# [Action item]
Shown below are entries with pictures; the line with "You are a GUI" through the line with "Click the share dashboard icon" is the span to retype exactly, and the pictures stay out.

# [Supplied material]
::::::::::

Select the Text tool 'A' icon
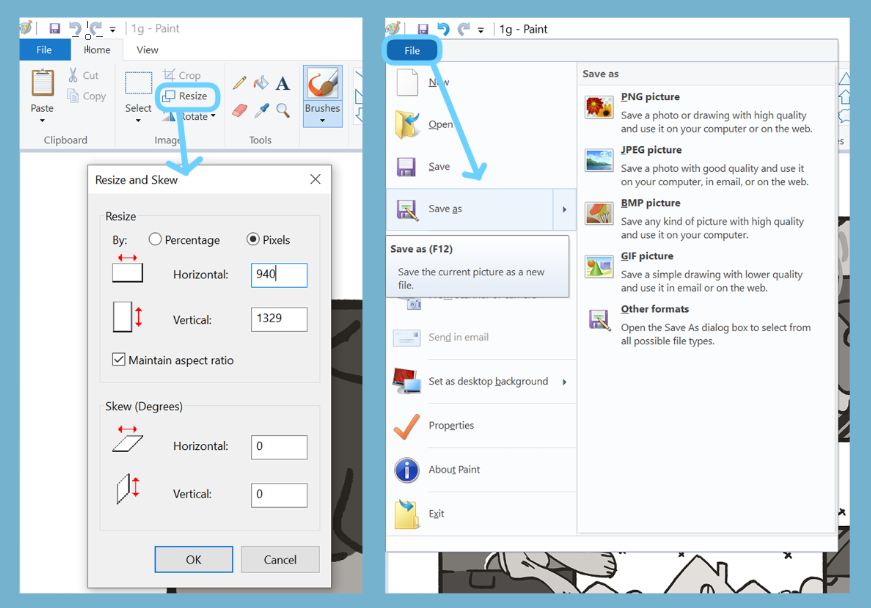[x=283, y=84]
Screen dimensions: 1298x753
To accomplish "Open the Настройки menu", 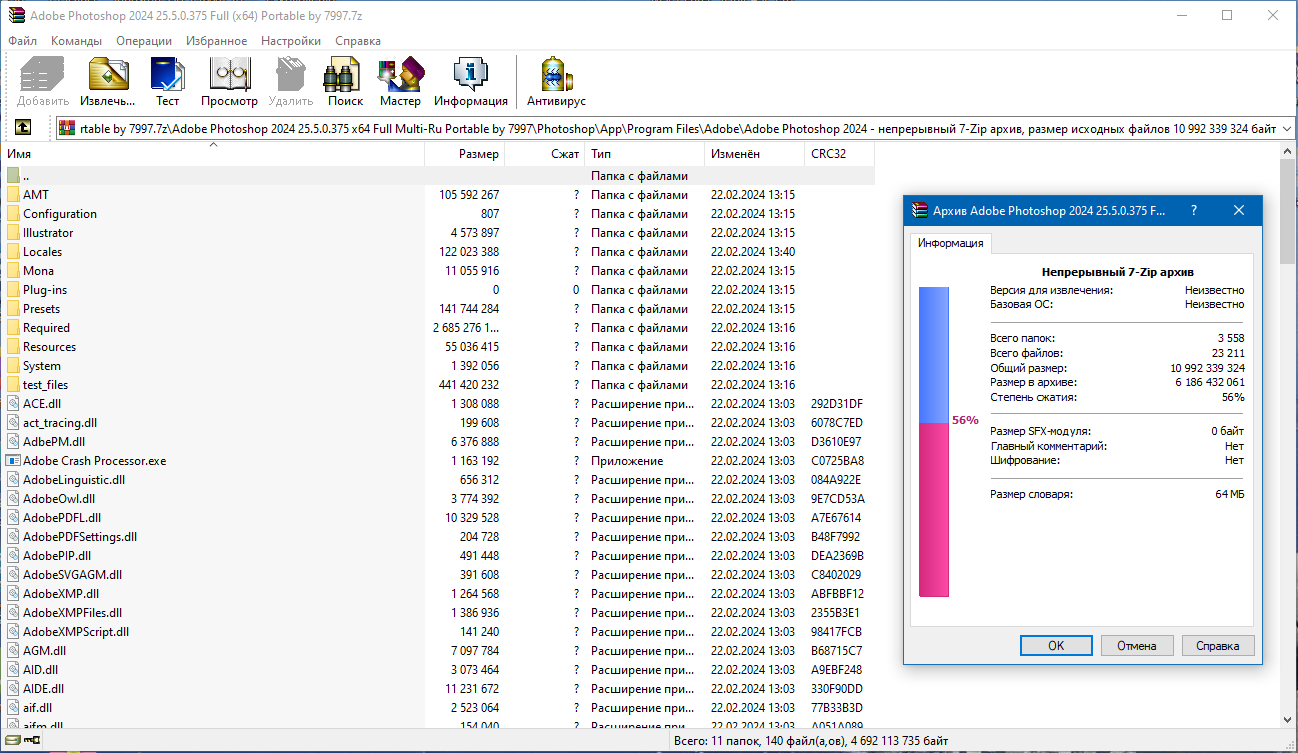I will coord(290,41).
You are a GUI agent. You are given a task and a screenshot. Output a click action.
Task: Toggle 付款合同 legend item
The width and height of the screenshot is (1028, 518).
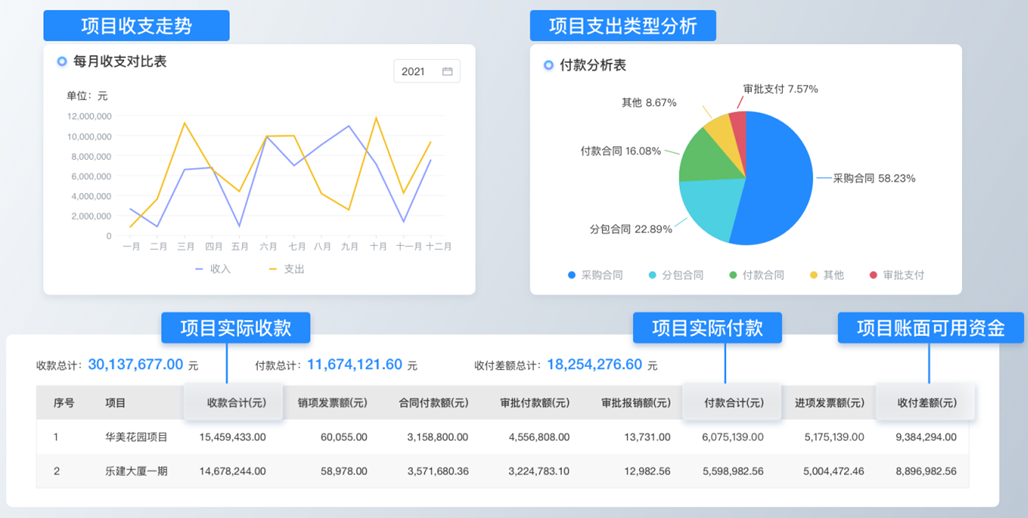click(x=757, y=275)
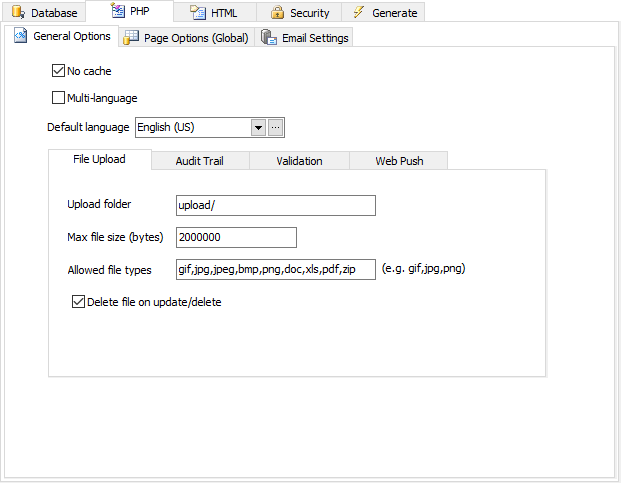Expand the Default language dropdown arrow
The height and width of the screenshot is (483, 621).
[x=257, y=127]
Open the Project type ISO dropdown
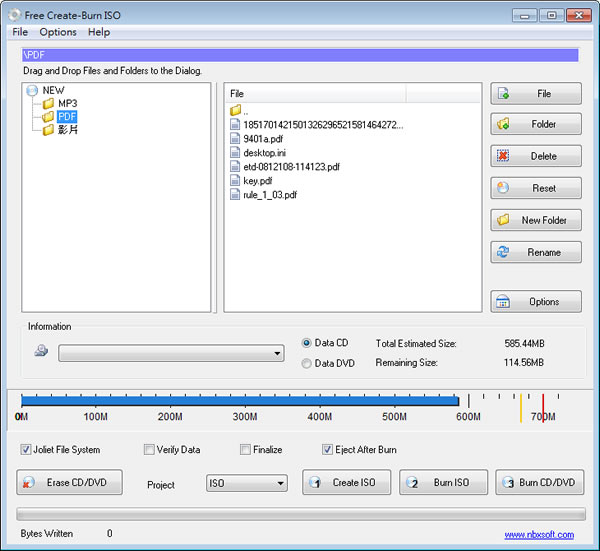The height and width of the screenshot is (551, 600). click(246, 484)
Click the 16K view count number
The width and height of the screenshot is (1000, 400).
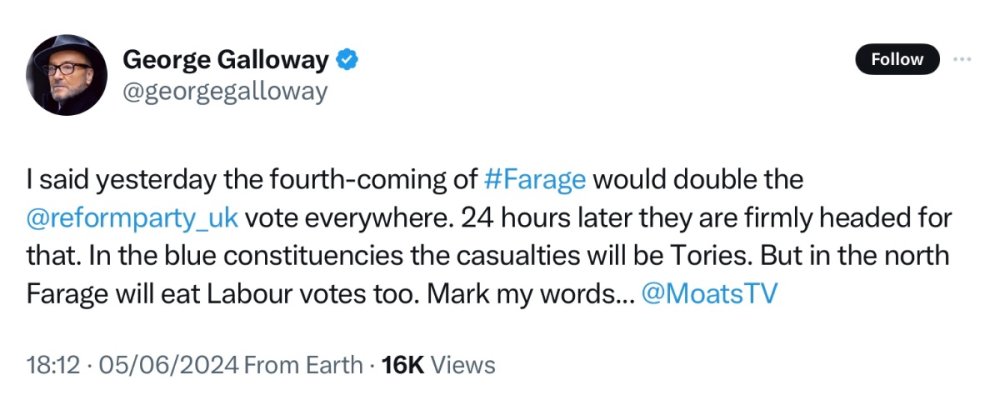coord(403,365)
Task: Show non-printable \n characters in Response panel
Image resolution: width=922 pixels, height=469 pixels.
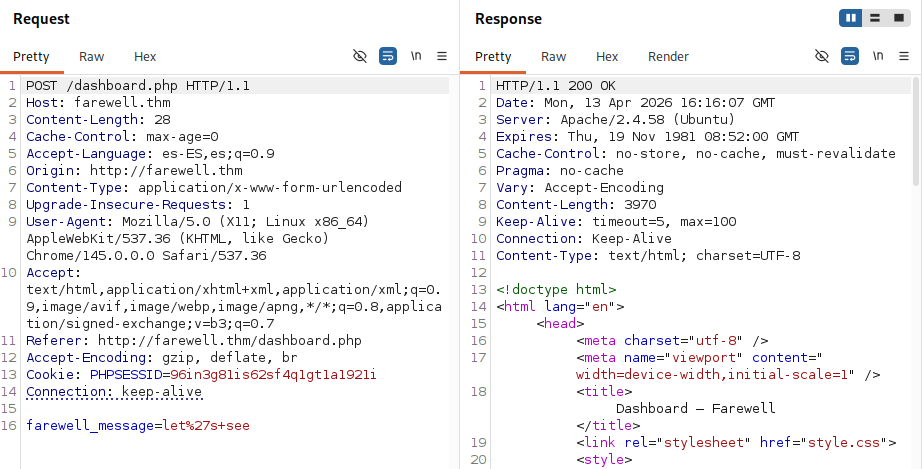Action: [x=878, y=56]
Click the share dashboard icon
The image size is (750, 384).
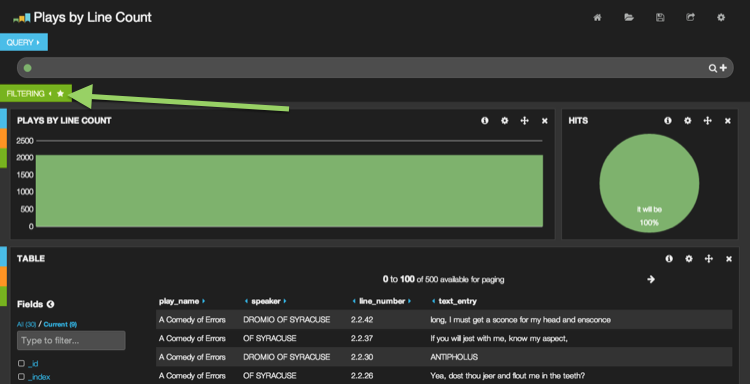pyautogui.click(x=690, y=18)
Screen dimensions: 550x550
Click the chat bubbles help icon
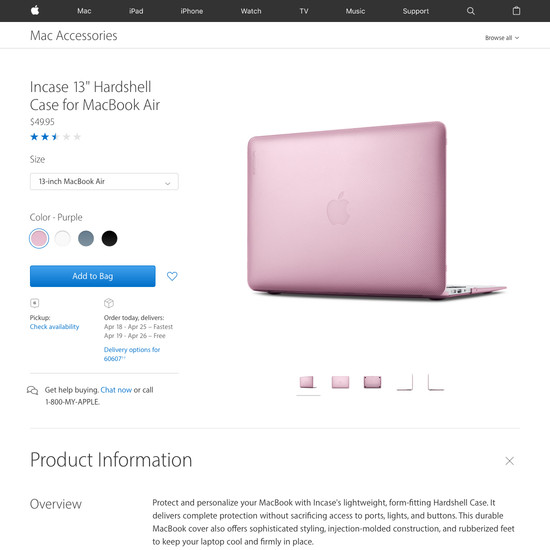coord(33,390)
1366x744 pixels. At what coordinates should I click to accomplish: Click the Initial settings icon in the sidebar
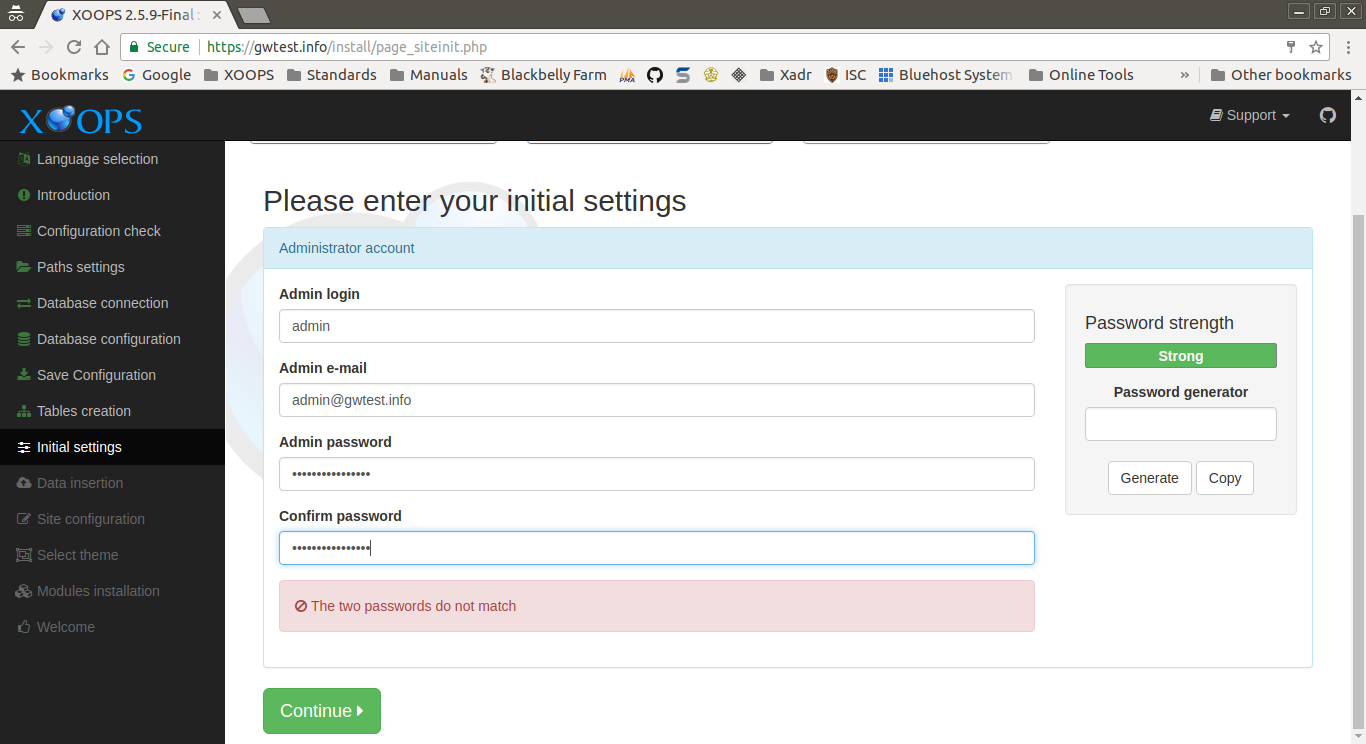[23, 447]
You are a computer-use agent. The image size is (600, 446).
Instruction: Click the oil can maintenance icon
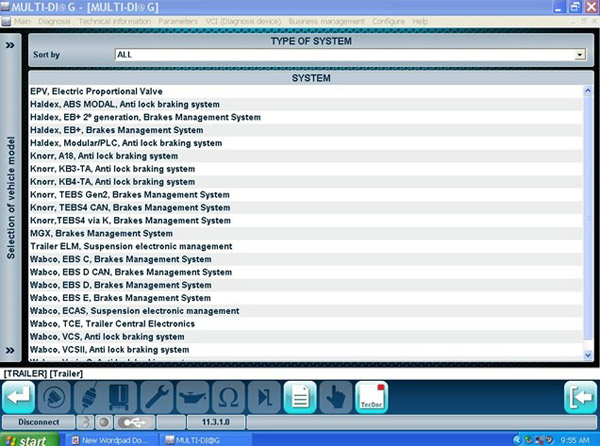point(193,396)
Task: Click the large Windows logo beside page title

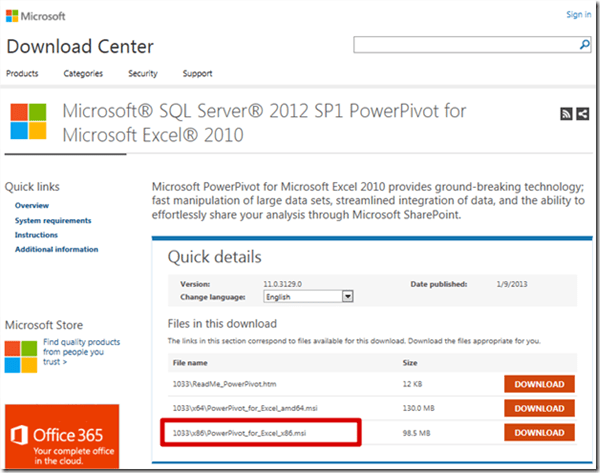Action: coord(33,122)
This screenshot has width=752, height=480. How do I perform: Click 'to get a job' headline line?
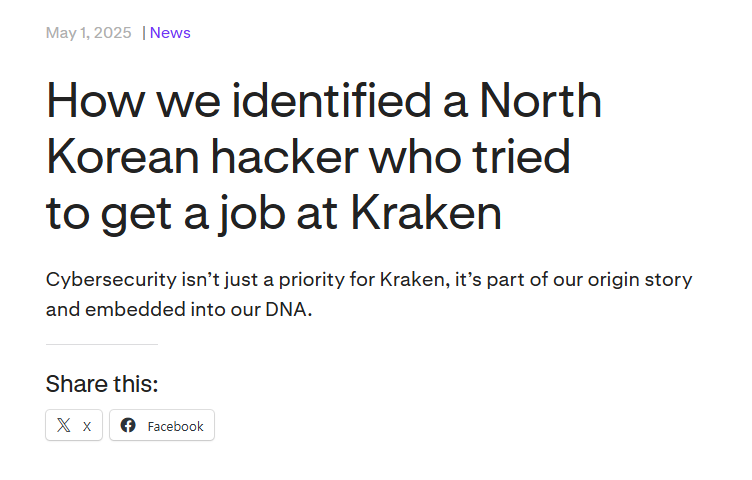point(165,214)
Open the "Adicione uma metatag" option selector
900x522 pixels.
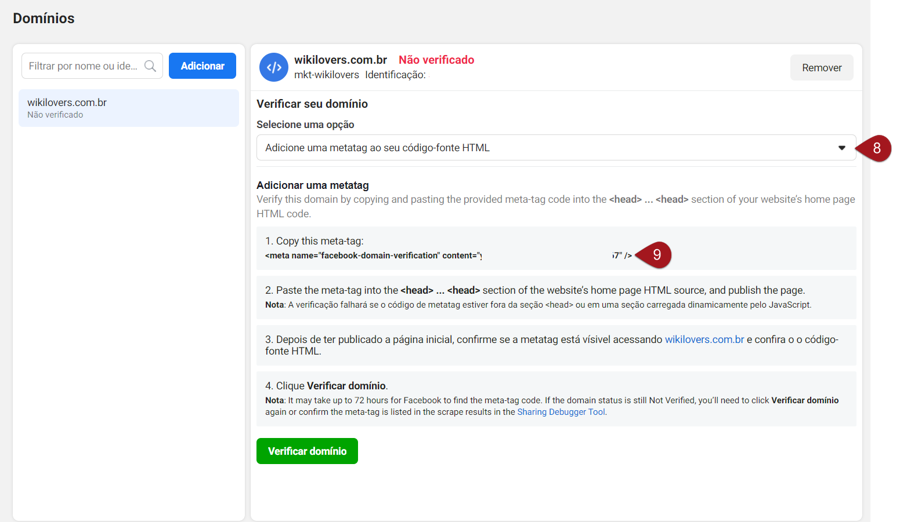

::::::::::

# [Result of the exercise]
You are a GUI agent. You are given a task and a screenshot. Output a click action.
Task: Toggle 付款合同 legend item
The width and height of the screenshot is (1028, 518).
click(x=757, y=275)
Expand the Default language dropdown arrow
The height and width of the screenshot is (483, 621).
[x=257, y=127]
Open the Project type ISO dropdown
The height and width of the screenshot is (551, 600). click(246, 484)
Click the 16K view count number
The width and height of the screenshot is (1000, 400).
coord(403,365)
Task: Show non-printable \n characters in Response panel
Image resolution: width=922 pixels, height=469 pixels.
Action: [x=878, y=56]
Click the share dashboard icon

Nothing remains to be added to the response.